WHAT NEEDS TO BE DONE: Return every record below exactly as given.

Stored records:
____
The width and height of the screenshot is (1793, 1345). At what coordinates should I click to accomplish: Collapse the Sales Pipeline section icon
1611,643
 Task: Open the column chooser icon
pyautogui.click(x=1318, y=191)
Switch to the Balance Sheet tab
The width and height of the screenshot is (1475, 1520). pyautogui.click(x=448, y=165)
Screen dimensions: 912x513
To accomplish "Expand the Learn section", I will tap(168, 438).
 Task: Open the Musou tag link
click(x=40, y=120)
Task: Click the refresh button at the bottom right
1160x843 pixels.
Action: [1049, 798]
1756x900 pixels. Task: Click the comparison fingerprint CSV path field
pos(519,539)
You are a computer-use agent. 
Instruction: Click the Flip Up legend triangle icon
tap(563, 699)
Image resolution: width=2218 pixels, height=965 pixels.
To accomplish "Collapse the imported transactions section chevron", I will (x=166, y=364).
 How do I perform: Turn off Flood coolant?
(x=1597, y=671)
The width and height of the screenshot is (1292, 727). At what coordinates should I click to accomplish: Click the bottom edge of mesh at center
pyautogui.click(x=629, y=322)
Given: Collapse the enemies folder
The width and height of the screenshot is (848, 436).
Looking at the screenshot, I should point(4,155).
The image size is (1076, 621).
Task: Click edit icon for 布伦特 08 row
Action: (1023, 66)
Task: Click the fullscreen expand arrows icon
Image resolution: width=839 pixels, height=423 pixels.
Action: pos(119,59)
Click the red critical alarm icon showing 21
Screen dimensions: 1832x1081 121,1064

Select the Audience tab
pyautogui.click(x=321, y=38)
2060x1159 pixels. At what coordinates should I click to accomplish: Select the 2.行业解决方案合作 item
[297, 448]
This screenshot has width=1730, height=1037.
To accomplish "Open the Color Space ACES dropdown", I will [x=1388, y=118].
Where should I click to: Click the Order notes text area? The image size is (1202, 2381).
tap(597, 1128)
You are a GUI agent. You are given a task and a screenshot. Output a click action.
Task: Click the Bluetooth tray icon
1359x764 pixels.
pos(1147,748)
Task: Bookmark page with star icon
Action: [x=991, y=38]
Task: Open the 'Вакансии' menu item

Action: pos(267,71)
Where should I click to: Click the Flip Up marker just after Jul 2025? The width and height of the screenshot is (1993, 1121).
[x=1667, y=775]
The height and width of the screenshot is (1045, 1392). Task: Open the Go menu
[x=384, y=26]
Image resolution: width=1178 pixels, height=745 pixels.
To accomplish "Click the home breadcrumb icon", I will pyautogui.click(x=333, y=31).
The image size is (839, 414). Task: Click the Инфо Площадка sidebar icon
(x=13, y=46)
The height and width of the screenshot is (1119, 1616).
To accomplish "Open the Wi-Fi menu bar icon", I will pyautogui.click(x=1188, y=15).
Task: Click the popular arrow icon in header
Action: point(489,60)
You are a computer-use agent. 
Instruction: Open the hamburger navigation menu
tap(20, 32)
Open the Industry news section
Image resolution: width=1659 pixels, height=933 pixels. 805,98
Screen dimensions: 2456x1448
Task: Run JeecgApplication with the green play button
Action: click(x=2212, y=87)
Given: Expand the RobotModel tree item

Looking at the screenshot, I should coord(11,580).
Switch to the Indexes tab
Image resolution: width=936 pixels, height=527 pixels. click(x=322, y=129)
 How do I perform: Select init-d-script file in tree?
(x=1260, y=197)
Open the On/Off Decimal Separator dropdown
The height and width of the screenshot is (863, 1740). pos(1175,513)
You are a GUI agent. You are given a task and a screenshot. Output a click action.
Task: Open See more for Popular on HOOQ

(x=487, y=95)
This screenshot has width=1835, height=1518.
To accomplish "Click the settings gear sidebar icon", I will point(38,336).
____
OUTPUT FOR THIS TASK:
The width and height of the screenshot is (1793, 1345). At what coordinates should I click to accomplish: Collapse the Sales Pipeline section icon
1611,643
 Task: Open the column chooser icon
pyautogui.click(x=1318, y=191)
Switch to the Balance Sheet tab
The width and height of the screenshot is (1475, 1520). pyautogui.click(x=448, y=165)
Screen dimensions: 912x513
To accomplish "Expand the Learn section", I will tap(168, 438).
 Task: Open the Musou tag link
click(x=40, y=120)
Task: Click the refresh button at the bottom right
1160x843 pixels.
Action: [1049, 798]
1756x900 pixels. Task: Click the comparison fingerprint CSV path field
pos(519,539)
You are a computer-use agent. 
Instruction: Click the Flip Up legend triangle icon
tap(563, 699)
Image resolution: width=2218 pixels, height=965 pixels.
To accomplish "Collapse the imported transactions section chevron", I will (x=166, y=364).
 How do I perform: Turn off Flood coolant?
(x=1597, y=671)
The width and height of the screenshot is (1292, 727). At what coordinates should I click to accomplish: Click the bottom edge of mesh at center
pyautogui.click(x=629, y=322)
Given: Collapse the enemies folder
The width and height of the screenshot is (848, 436).
Looking at the screenshot, I should point(4,155).
The image size is (1076, 621).
Task: Click edit icon for 布伦特 08 row
Action: (1023, 66)
Task: Click the fullscreen expand arrows icon
Image resolution: width=839 pixels, height=423 pixels.
Action: pos(119,59)
Click the red critical alarm icon showing 21
Screen dimensions: 1832x1081 121,1064

Select the Audience tab
pyautogui.click(x=321, y=38)
2060x1159 pixels. At what coordinates should I click to accomplish: Select the 2.行业解决方案合作 item
[297, 448]
This screenshot has width=1730, height=1037.
To accomplish "Open the Color Space ACES dropdown", I will [x=1388, y=118].
Where should I click to: Click the Order notes text area? The image size is (1202, 2381).
tap(597, 1128)
You are a GUI agent. You are given a task and a screenshot. Output a click action.
Task: Click the Bluetooth tray icon
1359x764 pixels.
pos(1147,748)
Task: Bookmark page with star icon
Action: [x=991, y=38]
Task: Open the 'Вакансии' menu item

Action: pos(267,71)
Where should I click to: Click the Flip Up marker just after Jul 2025? The width and height of the screenshot is (1993, 1121).
[x=1667, y=775]
The height and width of the screenshot is (1045, 1392). Task: Open the Go menu
[x=384, y=26]
Image resolution: width=1178 pixels, height=745 pixels.
To accomplish "Click the home breadcrumb icon", I will pyautogui.click(x=333, y=31).
The image size is (839, 414). Task: Click the Инфо Площадка sidebar icon
(x=13, y=46)
The height and width of the screenshot is (1119, 1616).
To accomplish "Open the Wi-Fi menu bar icon", I will pyautogui.click(x=1188, y=15).
Task: Click the popular arrow icon in header
Action: point(489,60)
You are a computer-use agent. 
Instruction: Open the hamburger navigation menu
tap(20, 32)
Open the Industry news section
Image resolution: width=1659 pixels, height=933 pixels. 805,98
Screen dimensions: 2456x1448
Task: Run JeecgApplication with the green play button
Action: click(x=2212, y=87)
Given: Expand the RobotModel tree item

Looking at the screenshot, I should coord(11,580).
Switch to the Indexes tab
Image resolution: width=936 pixels, height=527 pixels. click(x=322, y=129)
 How do I perform: Select init-d-script file in tree?
(x=1260, y=197)
Open the On/Off Decimal Separator dropdown
The height and width of the screenshot is (863, 1740). pos(1175,513)
You are a GUI agent. You are given a task and a screenshot. Output a click action.
Task: Open See more for Popular on HOOQ

(x=487, y=95)
This screenshot has width=1835, height=1518.
To accomplish "Click the settings gear sidebar icon", I will point(38,336).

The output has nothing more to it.